Anforderung 1: Geben Sie den Abschnitt des Auszugs über alte Sauternes-Weine zwischen „Das Faszinierende an“ und „schön zu genießen.“ einschließlich wortgetreu wieder.

======== Ausgewählter Auszug ========

Eine grandiose Probe nur aus den Jahren 1928/29
Ein Fazit der unzähligen Verkostungen alter Sauternes-Weine könnte lauten: „Fast immer waren sie ein Genuss oder zumindest noch schön zu trinken - selten ungenießbar.” Mal von korkigen Weinen abgesehen. Viele große Weine waren dabei und sind immer noch im Gedächtnis geblieben als einzigartige Wein-Erlebnisse. Ein bisschen Demut und Respekt ist dabei, wenn man Weine verkostet, die wahrscheinlich älter sind als man selber je wird. Ohne Zweifel steht ein 1921 D’Yquem viel besser da, als ich in dem Alter.

Das Faszinierende an alten Sauternes ist, dass auch kleinste und unbekannte Chateaus, auch in miserablen Jahren, oft von überraschender Qualität sind. Sie kommen frisch mit stützender Säure und eher wenig spürbarer Süße daher - einfach noch schön zu genießen.

======== Die Eingabe ========

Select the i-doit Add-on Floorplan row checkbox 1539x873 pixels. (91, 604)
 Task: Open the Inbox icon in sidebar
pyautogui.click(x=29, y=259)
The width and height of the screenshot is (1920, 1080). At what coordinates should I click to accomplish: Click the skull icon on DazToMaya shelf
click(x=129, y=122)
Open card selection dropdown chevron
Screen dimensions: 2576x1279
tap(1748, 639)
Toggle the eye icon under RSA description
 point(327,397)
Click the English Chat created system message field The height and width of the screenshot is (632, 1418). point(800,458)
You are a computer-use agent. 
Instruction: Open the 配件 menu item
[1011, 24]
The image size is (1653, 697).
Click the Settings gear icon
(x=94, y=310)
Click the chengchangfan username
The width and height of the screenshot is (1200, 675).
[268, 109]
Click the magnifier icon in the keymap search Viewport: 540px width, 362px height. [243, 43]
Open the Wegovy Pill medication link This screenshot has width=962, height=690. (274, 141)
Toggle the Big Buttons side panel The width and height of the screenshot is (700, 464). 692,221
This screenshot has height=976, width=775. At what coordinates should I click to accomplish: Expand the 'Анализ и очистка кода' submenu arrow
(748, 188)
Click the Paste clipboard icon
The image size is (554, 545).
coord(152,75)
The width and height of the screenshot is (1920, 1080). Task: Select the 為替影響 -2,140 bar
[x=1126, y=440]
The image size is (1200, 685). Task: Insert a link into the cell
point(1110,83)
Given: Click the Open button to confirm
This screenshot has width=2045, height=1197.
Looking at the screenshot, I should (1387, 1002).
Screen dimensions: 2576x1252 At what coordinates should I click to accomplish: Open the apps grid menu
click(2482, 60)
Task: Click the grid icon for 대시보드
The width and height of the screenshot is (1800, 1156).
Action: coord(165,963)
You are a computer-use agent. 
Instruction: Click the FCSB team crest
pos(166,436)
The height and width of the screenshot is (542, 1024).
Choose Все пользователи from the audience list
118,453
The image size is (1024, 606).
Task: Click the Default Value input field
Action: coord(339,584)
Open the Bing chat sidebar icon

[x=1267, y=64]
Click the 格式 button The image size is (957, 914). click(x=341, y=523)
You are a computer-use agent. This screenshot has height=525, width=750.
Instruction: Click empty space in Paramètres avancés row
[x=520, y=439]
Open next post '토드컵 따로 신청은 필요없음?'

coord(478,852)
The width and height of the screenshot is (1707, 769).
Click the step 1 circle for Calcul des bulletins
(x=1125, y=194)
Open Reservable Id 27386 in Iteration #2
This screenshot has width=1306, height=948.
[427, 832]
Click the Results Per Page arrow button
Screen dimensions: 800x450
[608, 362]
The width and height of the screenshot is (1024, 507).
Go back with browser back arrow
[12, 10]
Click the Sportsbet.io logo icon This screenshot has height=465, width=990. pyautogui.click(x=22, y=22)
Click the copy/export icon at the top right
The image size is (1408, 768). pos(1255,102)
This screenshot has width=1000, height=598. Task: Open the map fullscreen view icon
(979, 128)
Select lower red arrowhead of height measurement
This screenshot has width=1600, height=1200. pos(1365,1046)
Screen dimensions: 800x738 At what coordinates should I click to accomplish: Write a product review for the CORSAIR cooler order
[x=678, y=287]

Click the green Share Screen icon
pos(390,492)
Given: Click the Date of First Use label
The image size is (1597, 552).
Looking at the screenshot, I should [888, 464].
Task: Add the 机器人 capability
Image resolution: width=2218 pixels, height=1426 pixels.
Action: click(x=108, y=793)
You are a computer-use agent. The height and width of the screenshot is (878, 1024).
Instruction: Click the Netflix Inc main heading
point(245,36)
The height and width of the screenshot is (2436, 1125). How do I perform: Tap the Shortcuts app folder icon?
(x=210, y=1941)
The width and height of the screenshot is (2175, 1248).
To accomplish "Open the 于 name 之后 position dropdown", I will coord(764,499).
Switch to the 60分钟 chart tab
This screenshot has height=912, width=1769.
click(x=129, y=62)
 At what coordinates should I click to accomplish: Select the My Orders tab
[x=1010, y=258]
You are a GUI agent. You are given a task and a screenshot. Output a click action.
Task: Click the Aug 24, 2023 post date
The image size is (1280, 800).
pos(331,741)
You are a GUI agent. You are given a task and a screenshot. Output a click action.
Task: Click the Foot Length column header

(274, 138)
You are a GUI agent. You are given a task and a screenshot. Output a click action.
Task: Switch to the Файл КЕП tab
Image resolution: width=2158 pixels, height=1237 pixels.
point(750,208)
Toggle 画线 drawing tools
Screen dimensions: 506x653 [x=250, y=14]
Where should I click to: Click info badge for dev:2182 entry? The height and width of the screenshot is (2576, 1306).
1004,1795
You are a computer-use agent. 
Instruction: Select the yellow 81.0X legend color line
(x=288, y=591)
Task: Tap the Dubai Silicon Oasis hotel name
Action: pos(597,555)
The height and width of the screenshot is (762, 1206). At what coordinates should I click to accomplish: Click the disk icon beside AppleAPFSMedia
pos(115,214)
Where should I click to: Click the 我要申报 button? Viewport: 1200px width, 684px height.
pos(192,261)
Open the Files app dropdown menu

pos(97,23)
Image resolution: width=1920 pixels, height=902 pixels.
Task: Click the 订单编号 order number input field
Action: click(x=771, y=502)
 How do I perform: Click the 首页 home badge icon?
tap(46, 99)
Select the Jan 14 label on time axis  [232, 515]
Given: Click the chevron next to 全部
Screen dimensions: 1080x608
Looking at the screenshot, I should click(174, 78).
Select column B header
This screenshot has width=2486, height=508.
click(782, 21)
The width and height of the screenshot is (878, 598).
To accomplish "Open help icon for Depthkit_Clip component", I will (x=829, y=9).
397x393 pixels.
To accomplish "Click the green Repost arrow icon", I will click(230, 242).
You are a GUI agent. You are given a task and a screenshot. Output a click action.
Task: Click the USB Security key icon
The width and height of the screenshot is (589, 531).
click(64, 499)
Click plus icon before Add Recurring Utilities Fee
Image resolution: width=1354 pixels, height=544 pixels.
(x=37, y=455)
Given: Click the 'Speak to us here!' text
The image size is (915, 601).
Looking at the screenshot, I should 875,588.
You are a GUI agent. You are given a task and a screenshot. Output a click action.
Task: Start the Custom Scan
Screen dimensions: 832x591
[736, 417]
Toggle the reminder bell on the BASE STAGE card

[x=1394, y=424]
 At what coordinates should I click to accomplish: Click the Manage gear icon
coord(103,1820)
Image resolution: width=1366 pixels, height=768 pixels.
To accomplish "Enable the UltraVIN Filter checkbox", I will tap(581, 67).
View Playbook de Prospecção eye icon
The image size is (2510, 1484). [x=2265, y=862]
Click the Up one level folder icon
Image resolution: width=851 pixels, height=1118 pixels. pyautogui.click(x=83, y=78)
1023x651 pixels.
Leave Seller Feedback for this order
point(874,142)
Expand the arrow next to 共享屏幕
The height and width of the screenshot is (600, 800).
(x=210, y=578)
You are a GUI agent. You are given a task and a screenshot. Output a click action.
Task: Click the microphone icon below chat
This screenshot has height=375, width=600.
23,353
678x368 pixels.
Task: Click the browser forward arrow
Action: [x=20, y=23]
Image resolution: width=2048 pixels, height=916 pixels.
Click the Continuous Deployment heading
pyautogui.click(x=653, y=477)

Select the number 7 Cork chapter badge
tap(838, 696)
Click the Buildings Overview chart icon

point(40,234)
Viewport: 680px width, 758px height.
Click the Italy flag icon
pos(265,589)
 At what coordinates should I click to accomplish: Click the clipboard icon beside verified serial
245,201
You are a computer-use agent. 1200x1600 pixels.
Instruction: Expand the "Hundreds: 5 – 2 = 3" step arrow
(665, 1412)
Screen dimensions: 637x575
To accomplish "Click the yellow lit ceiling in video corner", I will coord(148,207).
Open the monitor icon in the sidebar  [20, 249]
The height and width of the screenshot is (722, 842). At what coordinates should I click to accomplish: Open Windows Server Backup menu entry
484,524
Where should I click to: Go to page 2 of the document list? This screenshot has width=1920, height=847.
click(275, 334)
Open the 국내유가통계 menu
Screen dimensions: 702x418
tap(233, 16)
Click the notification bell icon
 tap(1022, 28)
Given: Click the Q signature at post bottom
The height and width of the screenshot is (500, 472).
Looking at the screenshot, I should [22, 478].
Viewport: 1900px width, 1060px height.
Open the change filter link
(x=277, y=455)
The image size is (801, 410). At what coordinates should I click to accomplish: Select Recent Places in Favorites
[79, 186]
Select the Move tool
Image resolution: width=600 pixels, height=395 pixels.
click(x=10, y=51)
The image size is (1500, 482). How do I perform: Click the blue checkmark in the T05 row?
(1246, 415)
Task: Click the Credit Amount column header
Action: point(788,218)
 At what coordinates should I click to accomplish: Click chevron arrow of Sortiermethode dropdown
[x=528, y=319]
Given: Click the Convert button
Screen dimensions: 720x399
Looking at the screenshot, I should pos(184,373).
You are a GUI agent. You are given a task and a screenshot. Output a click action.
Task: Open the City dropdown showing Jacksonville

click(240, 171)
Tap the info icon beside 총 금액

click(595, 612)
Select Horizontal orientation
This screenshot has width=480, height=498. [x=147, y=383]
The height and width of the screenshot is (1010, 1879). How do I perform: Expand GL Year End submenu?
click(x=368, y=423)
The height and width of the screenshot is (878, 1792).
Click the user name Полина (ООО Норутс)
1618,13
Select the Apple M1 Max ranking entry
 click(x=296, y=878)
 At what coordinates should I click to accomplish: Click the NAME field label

========

Anforderung 2: Schreiben Sie aus der Auflistung die Zeilen zwischen der Zeile mit „View Playbook de Prospecção eye icon“ und der Zeile mit „point(874,142)“ einschließlich unverändert aus.

Vollständige Antwort 1:
Das Faszinierende an alten Sauternes ist, dass auch kleinste und unbekannte Chateaus, auch in miserablen Jahren, oft von überraschender Qualität sind. Sie kommen frisch mit stützender Säure und eher wenig spürbarer Süße daher - einfach noch schön zu genießen.

Vollständige Antwort 2:
View Playbook de Prospecção eye icon
The image size is (2510, 1484). [x=2265, y=862]
Click the Up one level folder icon
Image resolution: width=851 pixels, height=1118 pixels. pyautogui.click(x=83, y=78)
1023x651 pixels.
Leave Seller Feedback for this order
point(874,142)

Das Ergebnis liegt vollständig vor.